Ransomware will likely still factor quite highly in conversations this year, given its continued growth and evolution. Since last year, many more families have been identified, together with new techniques for malware delivery, infection routines, and ransom requests. Some interesting examples include a Middle Eastern ransomware requesting the victim update their public-facing website with violent, politically motivated messages; so-called educational ransomware exists whereby users must read articles about computer security in return for decryption; popcorn ransomware requested victims nominate other parties for infection to avoid paying; and recently, ransomware demanded nude photographs of the victim rather than traditional payment.

Newsworthy variants made use of the EternalBlue exploit to leverage network-based vulnerabilities in Windows to spread ransomware like a worm – something the industry hadn't seen for years. In many ways, the ransomware was a distraction, especially when the poor implementation of the malware is considered together with the low ransom requested.

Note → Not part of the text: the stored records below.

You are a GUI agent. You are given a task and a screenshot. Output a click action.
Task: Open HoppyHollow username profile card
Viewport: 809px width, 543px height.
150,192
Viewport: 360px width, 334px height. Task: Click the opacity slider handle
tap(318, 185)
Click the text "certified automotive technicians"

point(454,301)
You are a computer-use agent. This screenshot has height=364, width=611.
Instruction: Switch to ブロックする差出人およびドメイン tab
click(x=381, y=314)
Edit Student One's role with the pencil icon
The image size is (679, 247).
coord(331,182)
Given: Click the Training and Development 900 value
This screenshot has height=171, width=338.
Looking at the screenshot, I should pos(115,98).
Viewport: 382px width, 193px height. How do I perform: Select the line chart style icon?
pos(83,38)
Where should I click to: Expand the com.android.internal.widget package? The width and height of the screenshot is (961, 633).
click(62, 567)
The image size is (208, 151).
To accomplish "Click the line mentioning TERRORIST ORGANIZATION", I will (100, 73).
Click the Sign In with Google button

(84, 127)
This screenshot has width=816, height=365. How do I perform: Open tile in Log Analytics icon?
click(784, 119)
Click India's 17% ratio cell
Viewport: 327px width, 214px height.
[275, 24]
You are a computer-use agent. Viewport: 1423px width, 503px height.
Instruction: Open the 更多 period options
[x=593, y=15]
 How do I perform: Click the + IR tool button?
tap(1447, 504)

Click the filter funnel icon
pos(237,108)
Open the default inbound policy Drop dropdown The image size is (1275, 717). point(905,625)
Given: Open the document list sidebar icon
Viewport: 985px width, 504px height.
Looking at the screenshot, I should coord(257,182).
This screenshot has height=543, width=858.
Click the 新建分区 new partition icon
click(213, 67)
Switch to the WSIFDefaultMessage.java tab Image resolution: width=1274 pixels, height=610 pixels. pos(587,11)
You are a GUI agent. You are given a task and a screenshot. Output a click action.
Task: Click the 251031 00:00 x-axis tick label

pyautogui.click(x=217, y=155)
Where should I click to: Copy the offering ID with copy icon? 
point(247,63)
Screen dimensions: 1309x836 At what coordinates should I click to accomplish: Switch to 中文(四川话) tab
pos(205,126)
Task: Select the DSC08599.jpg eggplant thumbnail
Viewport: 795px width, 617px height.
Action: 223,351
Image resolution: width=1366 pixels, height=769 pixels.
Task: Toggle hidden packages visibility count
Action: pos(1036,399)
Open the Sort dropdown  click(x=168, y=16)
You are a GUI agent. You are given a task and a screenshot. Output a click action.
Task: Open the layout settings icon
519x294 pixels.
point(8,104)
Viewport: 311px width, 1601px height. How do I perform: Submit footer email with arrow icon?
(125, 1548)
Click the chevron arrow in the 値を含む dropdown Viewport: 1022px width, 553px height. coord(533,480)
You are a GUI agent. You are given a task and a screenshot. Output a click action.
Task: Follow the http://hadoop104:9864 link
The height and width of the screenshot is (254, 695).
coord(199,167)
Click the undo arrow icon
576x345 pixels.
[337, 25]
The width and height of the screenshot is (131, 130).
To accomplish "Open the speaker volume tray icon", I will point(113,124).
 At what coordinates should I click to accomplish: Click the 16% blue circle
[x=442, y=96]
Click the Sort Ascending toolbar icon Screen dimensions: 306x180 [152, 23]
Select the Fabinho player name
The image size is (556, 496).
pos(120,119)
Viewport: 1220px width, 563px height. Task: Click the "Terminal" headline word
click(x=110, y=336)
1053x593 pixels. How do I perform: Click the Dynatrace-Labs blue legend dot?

WanaCrypt0r and NotPetya could have been even more effective had it not been for various reasons. However, they did startle Internet users with what could be possible.

Other conversations this year may include threats to cryptocurrencies, not just those that use them, such as ransomware. Considering the evolution of over 1,000 different digital cryptocurrencies, with a combined total market cap of almost &136 billion, this ecosystem is a perfect target for cybercriminals. Not all organizations conduct business using digital currency so many might not be targets of malware looking to steal from their digital wallets. However, everyone is a target for malware looking for additional CPU power to mine said currencies.